## [THE PROBLEM]
Rewrite the records beginning at the line that contains "Image resolution: width=1863" and ending after the line that contains "center [932, 6].", changing "coordinates" to "position" and leaving everything else as it stands.

## [RECORDS SHOWN]
________________________________________

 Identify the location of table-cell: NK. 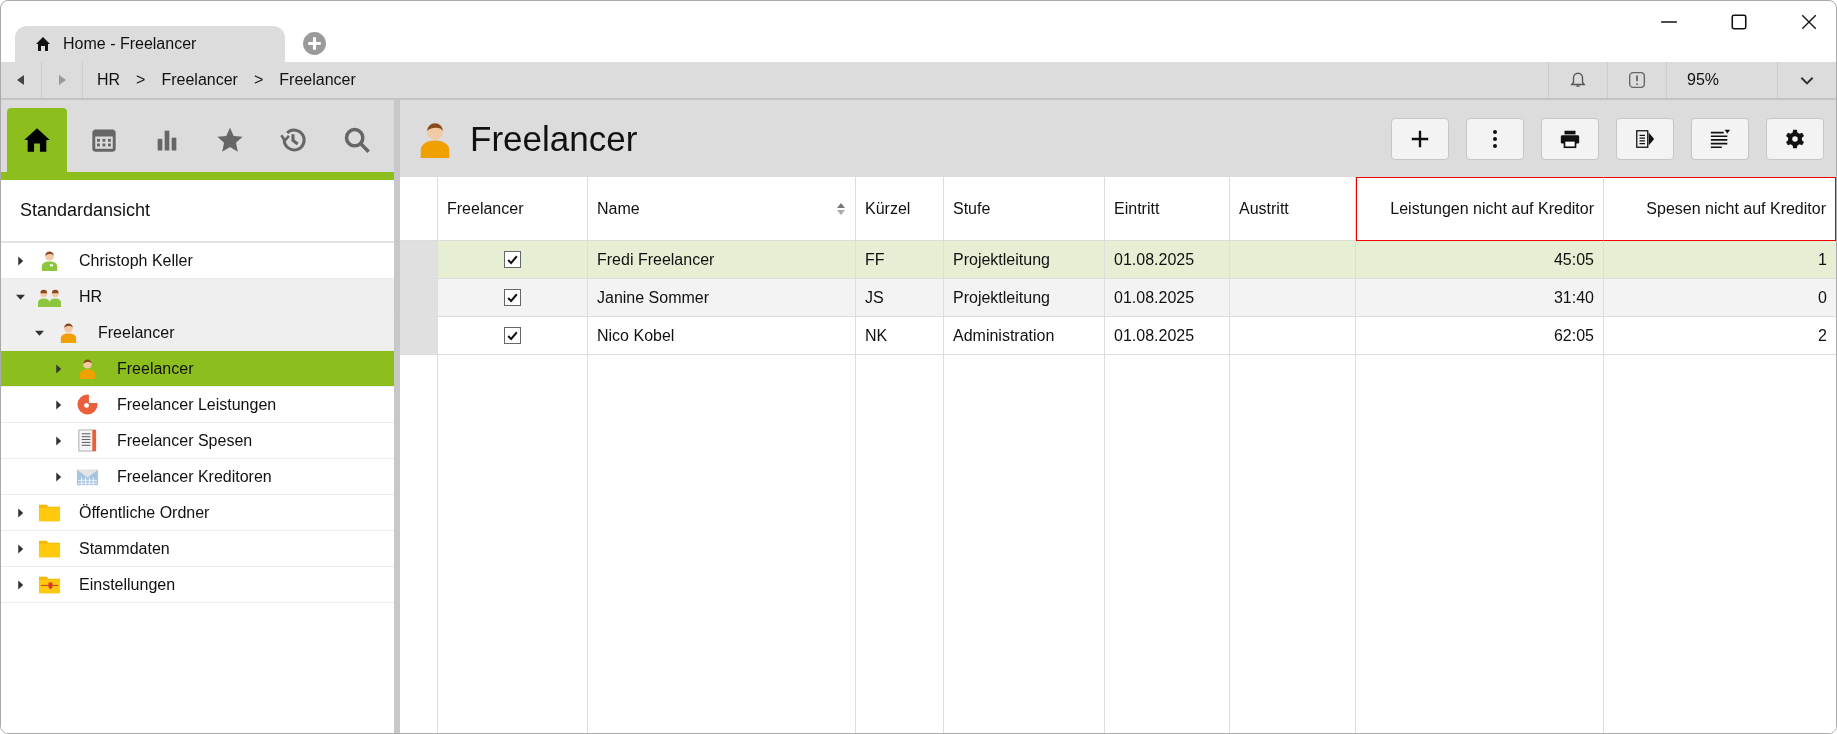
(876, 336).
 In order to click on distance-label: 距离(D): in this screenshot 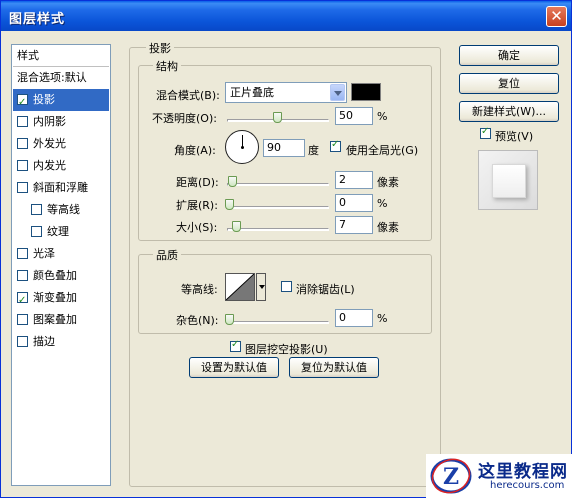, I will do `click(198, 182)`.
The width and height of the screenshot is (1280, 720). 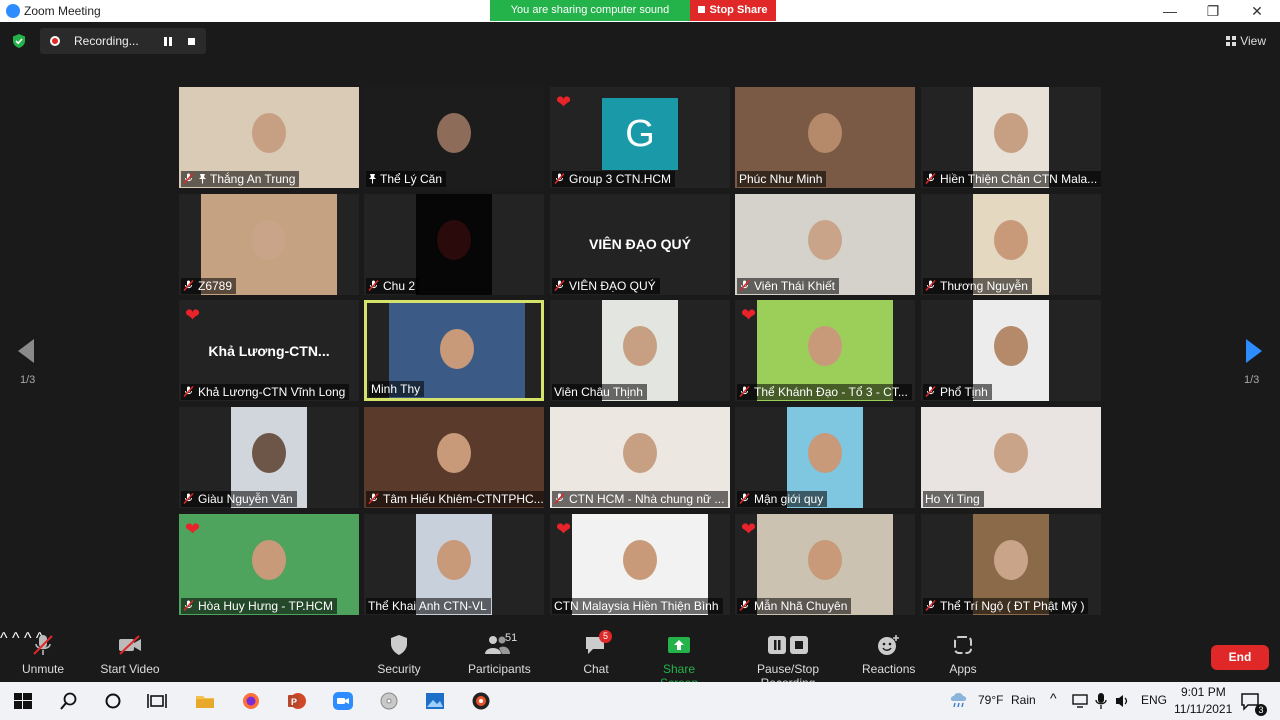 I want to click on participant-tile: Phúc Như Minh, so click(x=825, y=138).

________________________________________

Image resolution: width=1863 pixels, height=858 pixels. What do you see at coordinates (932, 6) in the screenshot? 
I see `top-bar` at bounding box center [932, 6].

________________________________________

## [ANSWER AREA]
Image resolution: width=1863 pixels, height=858 pixels. What do you see at position (932, 6) in the screenshot? 
I see `top-bar` at bounding box center [932, 6].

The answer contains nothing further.